Protesta dei profughi, la Questura: "Sì a tempi più veloci per il riconoscimento dello status di rifugiato"

Due addetti in più all'Ufficio Immigrazione per accelerare i tempi. Zeni: "Manifestazione pacifica, richieste legittime. Fugatti: "Denunciamoli". Degasperi ipotizza la mano di qualcuno dietro la protesta e chiede una carta dei doveri

I responsabili dell'Ufficio Immigrazione hanno ricevuto alcuni rappresentanti dei richiedenti asilo dopo la marcia di protesta di questa mattina.
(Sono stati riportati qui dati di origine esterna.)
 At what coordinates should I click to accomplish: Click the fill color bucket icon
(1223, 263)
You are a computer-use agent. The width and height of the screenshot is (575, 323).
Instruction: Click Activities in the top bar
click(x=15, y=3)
Lo rende noto la Questura di Trento la quale comunica anche che ai migranti "è stata data,  per  quanto  di competenza, massima rassicurazione per una ulteriore accelerazione delle procedure". Ciò che chiedono i profughi sono tempi più rapidi per il riconoscimento dello status di rifugiato, procedura che  attualmente può richiedere  fino ad un anno e mezzo per essere espletata, periodo durante il quale  non si può lavorare e non si  ha diritto  ad un permesso di soggiorno.

Per accelerare i tempi il Questore aveva già disposto il distaccamento di due unità di personale  presso l'Ufficio Immigrazione, disposizione che sarà attiva da lunedì prossimo. Nel frattempo anche l'assessore provinciale Luca Zeni ha accolto come legittime le richieste dei  migranti. "Riteniamo legittima la richiesta di accelerare i tempi dell'esame delle richieste avanzate dai profughi in ordine al rilascio dei permessi di soggiorno, che consentirebbe loro anche di cercare un lavoro, in attesa del riconoscimento o meno dello status di rifugiato. Per quanto è in suo potere, la Provincia autonoma cercherà di dare il proprio contributo” ha detto, sottolineando come, a differenza di quanto avvenuto a Trento nord, la manifestazione di questa mattina sia stata assolutamente pacifica.

Di diverso avviso il capogruppo della Lega Maurizio Fugatti, che ha seguito con una diretta video la protesta di questa mattina, da piazza Dante a viale Verona: "Andrebbero denunciati per interruzione di pubblico servizio e per  manifestazione non autorizzata e conseguentemente espulsi dal territorio italiano" questa la visione del leader del Carroccio trentino. Dura anche la posizione del cinque stelle Filippo Degasperi: "siamo decisamente sorpresi nel vedere che un gruppo di ospiti che beneficiano di tutte le costose misure messe a disposizione della Provincia manifesti per istanze poco comprensibili ai cittadini.

Secondo Degasperi ci sarebbe qualcuno dietro alle proteste: "sarebbe interessante capire chi sta dietro l’organizzazione di queste manifestazioni che di certo non nascono spontanee ma sono orchestrate da chi sa come muoversi bene lungo le vie cittadine e nei meandri della burocrazia buonista" scrive in una nota, proponendo che tutti gli accolti sottoscrivano una "carta dei doveri", ovvero "un patto di ospitalità in cui rripportare, oltre ai diritti, anche i doveri a cominciare dal dovere di rispettare, oltre alle leggi, usi e tradizioni,  e di mettere in chiaro da subito le conseguenze degli atti insolenti e dei tentativi di prevaricazione".